-- Written exercise 1 --
Print the stretch of the listing from its first line through the line containing "[x=1032, y=131]", both ends included, without any changes.

-- Source excerpt --
##########
I had no problems with the X1 until May of 2015, when the powered shutdown function stopped working. This is the function that saves the current video file when the camera loses power or is turned off (as it would likely do during an accident). When the camera was diconnected from power, it immediately turned off, corrupting the current video file that is sometimes not recoverable. The files I had been able to recover during tests were been missing at least the last 30 seconds. For this reason, I considered the camera 'down', in the sense that its view is useless if I'm involved in an accident where the car's battery connection is jarred loose (or the camera itself is knocked from its mount and becomes unplugged).

In September of 2015, the camera began periodically glitching out, either freezing completely or the picture on the screen flickering and/or turning to a deep red/purple hue. The problem eventually worsened to the point of the camera no longer being dependable. As a result, I retired the X1 in October of 2015 after over 3 years of service, replacing it with a Street Guardian.

Here is my pros/cons list for the Apitek X1:

  • PRO: Build quality is good.
     
  • PRO: Daytime image quality is very good
     
  • PRO: The camera survived a tornado strike and window blowout, and operated without problems for a little over 3 years.
     
  • PRO: No heat-related shutdown issues, even during extended operation in a parked, hot car.
     
  • CON: The video files cannot be read natively by Adobe Premiere Pro, and must be converted/re-encapsulated using VLC.
     
  • CON: Night/low light image quality is subpar.
     
  • CON: The mount is proprietary.
##########
Item location entries:
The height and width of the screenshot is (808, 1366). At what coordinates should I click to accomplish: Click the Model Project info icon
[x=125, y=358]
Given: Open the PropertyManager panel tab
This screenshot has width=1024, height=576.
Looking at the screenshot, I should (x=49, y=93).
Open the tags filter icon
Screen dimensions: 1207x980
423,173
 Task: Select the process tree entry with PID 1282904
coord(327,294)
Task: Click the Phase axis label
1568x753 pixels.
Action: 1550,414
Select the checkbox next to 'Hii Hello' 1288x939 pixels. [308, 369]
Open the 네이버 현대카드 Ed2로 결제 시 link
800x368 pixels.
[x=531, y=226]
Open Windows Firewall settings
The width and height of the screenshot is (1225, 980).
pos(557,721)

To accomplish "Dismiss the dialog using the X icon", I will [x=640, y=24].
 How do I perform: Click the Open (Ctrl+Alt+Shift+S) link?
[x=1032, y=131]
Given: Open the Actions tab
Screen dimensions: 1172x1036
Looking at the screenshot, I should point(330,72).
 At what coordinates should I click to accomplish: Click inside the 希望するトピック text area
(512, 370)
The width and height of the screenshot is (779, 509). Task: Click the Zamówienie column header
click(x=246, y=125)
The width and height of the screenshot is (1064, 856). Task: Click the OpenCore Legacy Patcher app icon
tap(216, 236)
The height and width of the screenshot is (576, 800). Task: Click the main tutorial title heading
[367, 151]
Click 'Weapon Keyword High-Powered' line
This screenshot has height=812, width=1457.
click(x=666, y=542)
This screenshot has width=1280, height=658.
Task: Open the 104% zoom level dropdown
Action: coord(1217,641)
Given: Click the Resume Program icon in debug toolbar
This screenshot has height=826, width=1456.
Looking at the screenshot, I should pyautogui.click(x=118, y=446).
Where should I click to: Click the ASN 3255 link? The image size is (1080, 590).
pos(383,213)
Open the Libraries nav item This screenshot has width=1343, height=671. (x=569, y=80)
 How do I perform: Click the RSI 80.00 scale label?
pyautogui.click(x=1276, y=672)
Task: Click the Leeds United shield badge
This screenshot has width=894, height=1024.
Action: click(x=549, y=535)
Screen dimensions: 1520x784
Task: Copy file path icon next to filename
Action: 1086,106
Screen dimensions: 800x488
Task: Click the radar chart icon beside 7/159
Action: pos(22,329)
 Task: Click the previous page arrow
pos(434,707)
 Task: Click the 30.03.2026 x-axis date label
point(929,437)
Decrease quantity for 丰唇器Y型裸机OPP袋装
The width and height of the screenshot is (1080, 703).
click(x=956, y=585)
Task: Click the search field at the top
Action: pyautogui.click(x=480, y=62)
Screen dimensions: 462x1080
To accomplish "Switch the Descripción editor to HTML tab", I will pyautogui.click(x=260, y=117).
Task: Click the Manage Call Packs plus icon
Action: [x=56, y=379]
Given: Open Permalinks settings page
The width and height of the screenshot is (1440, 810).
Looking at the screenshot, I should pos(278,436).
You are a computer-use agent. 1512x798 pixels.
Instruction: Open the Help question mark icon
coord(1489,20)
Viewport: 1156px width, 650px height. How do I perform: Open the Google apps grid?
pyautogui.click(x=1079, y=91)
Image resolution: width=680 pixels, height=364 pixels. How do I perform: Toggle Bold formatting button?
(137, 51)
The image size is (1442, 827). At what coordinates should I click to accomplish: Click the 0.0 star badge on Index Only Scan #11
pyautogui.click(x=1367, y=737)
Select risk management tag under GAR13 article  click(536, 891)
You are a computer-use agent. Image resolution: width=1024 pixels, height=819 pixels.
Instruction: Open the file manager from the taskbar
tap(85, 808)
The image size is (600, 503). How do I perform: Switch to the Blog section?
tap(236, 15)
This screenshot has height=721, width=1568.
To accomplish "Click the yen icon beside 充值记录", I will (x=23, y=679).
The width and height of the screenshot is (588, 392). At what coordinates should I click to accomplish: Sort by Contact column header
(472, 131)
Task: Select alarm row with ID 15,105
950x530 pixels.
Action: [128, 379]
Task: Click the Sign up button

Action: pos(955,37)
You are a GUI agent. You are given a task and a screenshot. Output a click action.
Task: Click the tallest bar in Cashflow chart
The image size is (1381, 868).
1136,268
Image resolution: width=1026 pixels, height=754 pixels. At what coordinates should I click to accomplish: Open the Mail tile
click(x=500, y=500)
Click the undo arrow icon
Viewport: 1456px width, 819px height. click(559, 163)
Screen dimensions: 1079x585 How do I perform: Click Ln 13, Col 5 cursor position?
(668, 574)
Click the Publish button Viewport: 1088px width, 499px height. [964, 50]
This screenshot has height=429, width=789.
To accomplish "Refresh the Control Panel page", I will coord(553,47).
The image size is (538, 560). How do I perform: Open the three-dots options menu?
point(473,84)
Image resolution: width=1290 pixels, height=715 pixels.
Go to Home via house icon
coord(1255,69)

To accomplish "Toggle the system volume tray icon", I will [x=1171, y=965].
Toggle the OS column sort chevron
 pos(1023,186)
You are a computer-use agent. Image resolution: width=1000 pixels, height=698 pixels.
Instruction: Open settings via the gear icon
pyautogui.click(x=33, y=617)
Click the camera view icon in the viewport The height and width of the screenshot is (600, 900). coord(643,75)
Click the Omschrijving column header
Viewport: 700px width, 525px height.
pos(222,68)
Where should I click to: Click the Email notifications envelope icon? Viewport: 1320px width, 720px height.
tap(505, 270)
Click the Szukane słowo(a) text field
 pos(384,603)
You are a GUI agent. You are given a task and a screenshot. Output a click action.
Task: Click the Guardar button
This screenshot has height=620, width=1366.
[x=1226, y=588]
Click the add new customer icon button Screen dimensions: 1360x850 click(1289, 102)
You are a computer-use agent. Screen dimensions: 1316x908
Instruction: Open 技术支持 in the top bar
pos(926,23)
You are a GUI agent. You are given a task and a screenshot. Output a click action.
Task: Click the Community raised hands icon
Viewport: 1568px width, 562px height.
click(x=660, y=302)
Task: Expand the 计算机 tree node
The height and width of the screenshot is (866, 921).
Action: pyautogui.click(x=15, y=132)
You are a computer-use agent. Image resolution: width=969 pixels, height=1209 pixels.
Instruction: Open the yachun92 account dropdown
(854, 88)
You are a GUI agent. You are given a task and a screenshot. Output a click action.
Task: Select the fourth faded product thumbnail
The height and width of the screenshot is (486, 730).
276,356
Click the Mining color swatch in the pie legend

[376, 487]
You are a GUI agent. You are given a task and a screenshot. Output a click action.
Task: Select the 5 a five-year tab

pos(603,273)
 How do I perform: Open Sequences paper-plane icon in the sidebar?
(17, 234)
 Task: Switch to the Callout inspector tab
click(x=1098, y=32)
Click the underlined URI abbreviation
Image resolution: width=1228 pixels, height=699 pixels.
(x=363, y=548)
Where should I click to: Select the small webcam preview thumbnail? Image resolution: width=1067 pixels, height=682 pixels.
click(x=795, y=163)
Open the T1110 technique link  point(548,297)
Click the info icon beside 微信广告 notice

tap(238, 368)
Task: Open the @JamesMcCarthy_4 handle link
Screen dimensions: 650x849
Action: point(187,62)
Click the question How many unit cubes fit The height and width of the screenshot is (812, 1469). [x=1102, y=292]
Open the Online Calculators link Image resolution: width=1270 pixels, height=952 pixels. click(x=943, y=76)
##########
-- Written exercise 2 --
Continue the Apitek X1 review after its last line.

-- Response 1 --
The height and width of the screenshot is (808, 1366). At what coordinates should I click to accomplish: Click the Model Project info icon
[x=125, y=358]
Given: Open the PropertyManager panel tab
This screenshot has width=1024, height=576.
Looking at the screenshot, I should (x=49, y=93).
Open the tags filter icon
Screen dimensions: 1207x980
423,173
 Task: Select the process tree entry with PID 1282904
coord(327,294)
Task: Click the Phase axis label
1568x753 pixels.
Action: 1550,414
Select the checkbox next to 'Hii Hello' 1288x939 pixels. [308, 369]
Open the 네이버 현대카드 Ed2로 결제 시 link
800x368 pixels.
[x=531, y=226]
Open Windows Firewall settings
The width and height of the screenshot is (1225, 980).
pos(557,721)

To accomplish "Dismiss the dialog using the X icon", I will [x=640, y=24].
 How do I perform: Click the Open (Ctrl+Alt+Shift+S) link?
[x=1032, y=131]

-- Response 2 --
Personal conclusions: The Aipteks earned very high marks from me until they both developed the powered shutdown problem. How bad this that, though? I do not know what the typical lifespan of a dashcam should be. After all, they do run continuously and must survive constant vibration, direct sunlight as well as temperature and humidity extremes. The X1 performed flawlessly for over 3 years, so I guess that's not too bad, all things considered (especially after surviving a tornado strike). I would have hoped for more than 2 years from the X3, however. It is worth noting that my less-expensive Pomcam (reviewed below) is still running after over 4 years of constant use.

Despite its recent problems, the Aiptek X1 provided many years of reliable and quality service. Video it captured has aired on national broadcast television numerous times. But would I buy another Aiptek? It's worth noting that I contacted Aiptek support about the powered shutdown problem on both cameras, but never received a response. That and the fact that the newer X3 failed after 2 years gives me pause about considering another Aiptek model.

Aiptek X3Aiptek X3 Car Camera

The X3 is virtually identical to the X1 in terms of operation and video quality. The X3 adds an impact sensor, which I never found the need for. My X3 served as my car's front-facing camera from 2013 until August 2015. It too developed the powered shutdown failure in July of 2015, just like the X1 did. In mid-August, the camera failed completely. It would not power on, neither when connected to the car power or to a computer via USB. I took it apart to see if I could locate a loose wire or connection, but didn't find anything I could hope to service myself. So, the Aiptek X3 was declared dead after 2 years of service.
  • PRO: Build quality is good.
     
  • PRO: Daytime image quality is very good
     
  • PRO: The embedded timestamp can be turned off for a clean video image.
     
  • PRO: No heat-related shutdown issues, even during extended operation in a parked, hot car.
     
  • CON: The video files cannot be read natively by Adobe Premiere Pro, and must be converted/re-encapsulated using VLC.
     
  • CON: Night/low light image quality is subpar.
     
  • CON: The mount is proprietary.
     
  • CON: The camera failed after 2 years of use.
     
Personal conclusions: See my thoughts on the Aiptek X1 above, as they apply to the X3 as well.

PomcamPomcam (2011 version)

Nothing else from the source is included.